**Data for analysis**.
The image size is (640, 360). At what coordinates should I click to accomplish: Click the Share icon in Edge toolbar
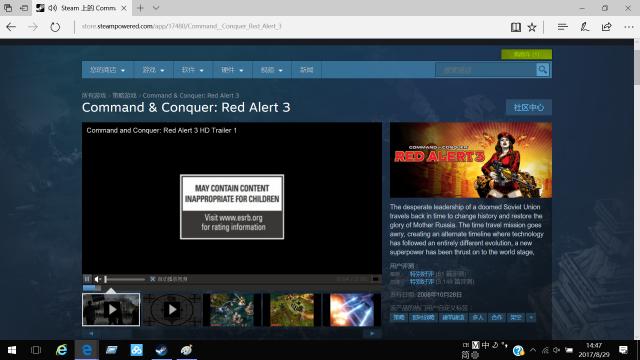point(607,27)
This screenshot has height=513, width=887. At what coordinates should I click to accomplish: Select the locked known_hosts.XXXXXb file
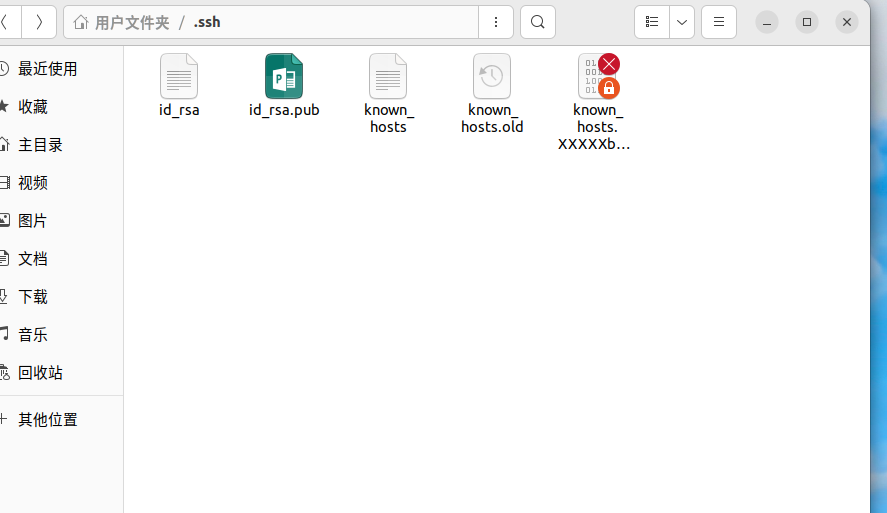tap(597, 77)
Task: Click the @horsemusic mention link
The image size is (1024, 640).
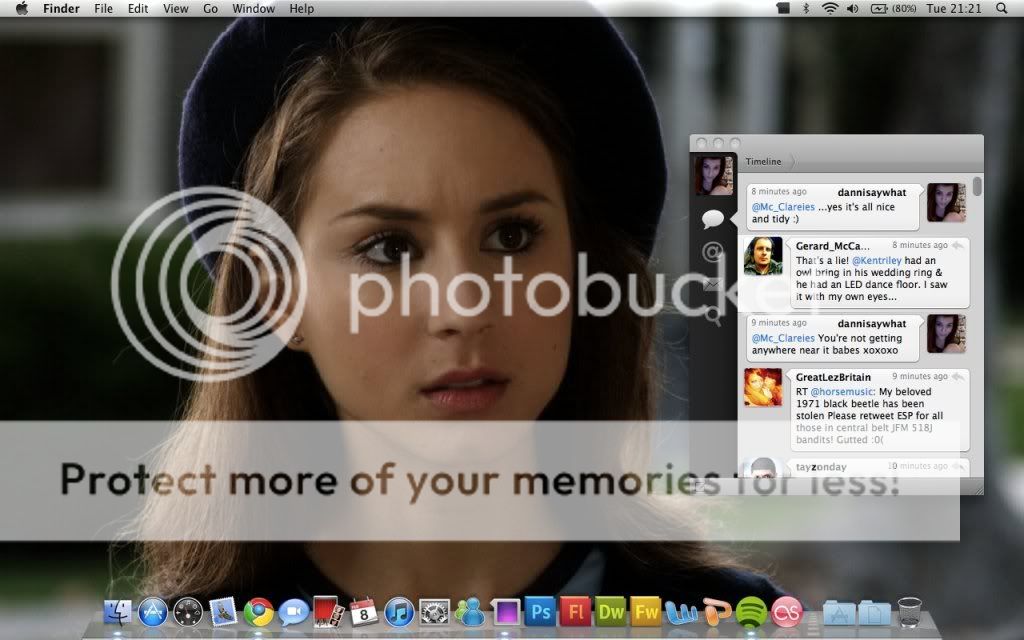Action: point(841,391)
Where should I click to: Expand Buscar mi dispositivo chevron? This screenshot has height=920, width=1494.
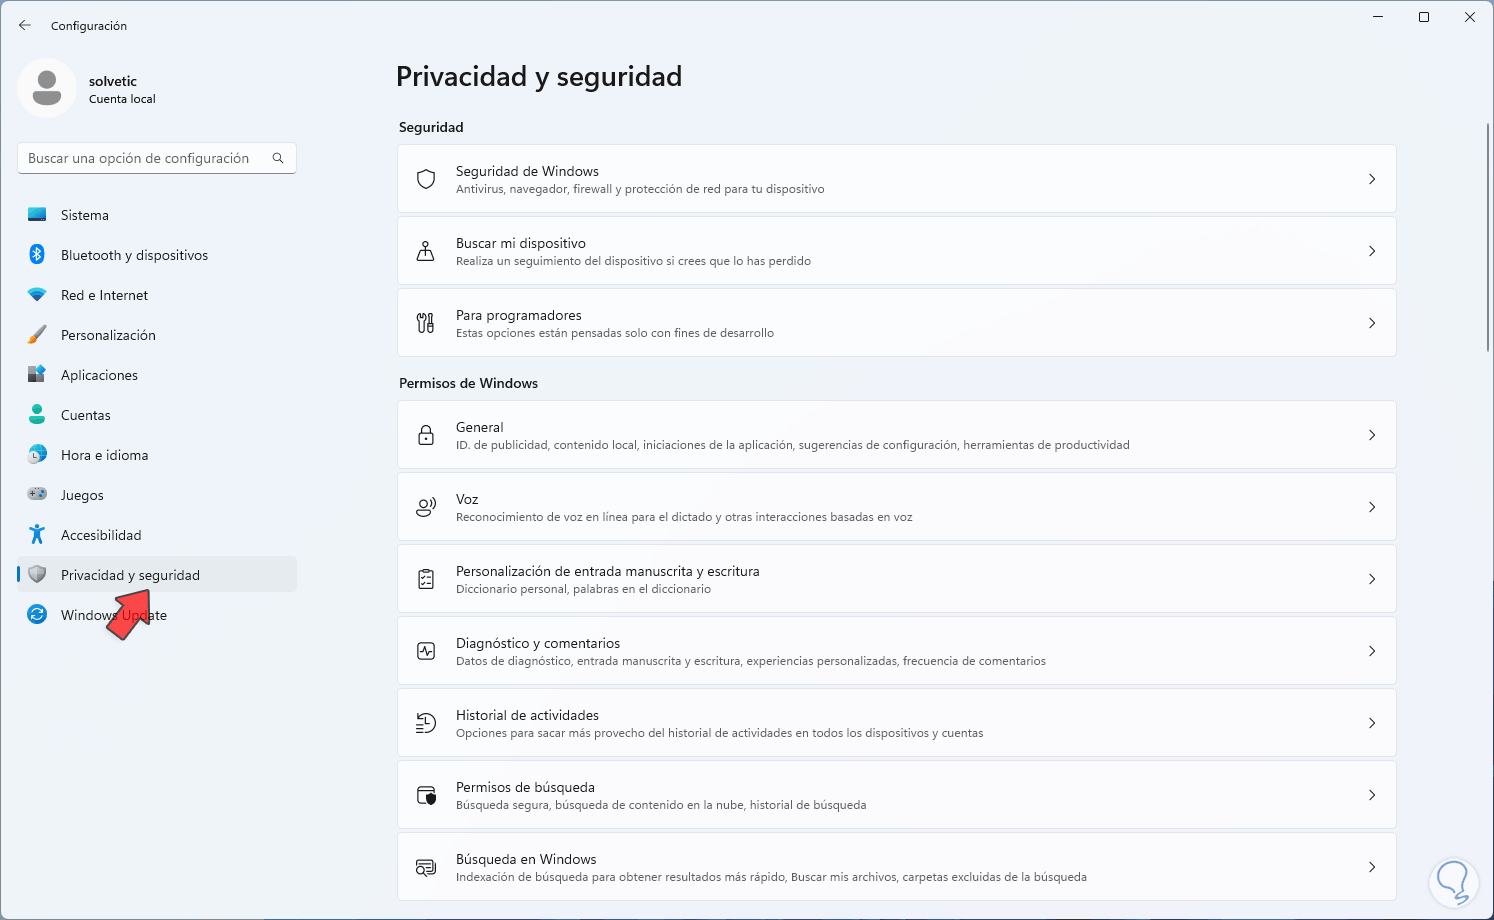tap(1371, 251)
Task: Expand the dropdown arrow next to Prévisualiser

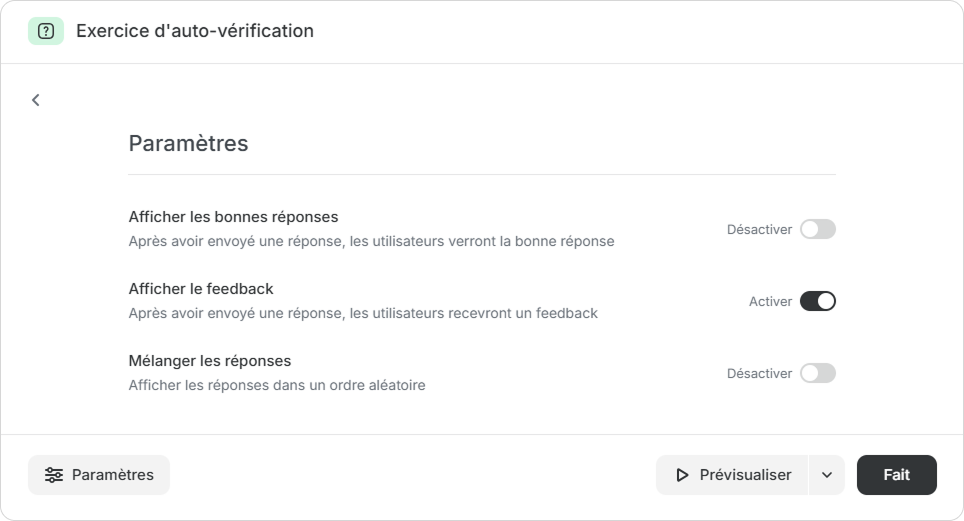Action: pos(827,475)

**Work instruction**. Please restate word for word the lines above, starting with the line that holds "Where should I" and ending with the final line of the records, while leaving out pictures.

**Result of this task**.
Where should I click to: Expand Buscar mi dispositivo chevron? This screenshot has height=920, width=1494.
tap(1371, 251)
Task: Expand the dropdown arrow next to Prévisualiser

Action: pos(827,475)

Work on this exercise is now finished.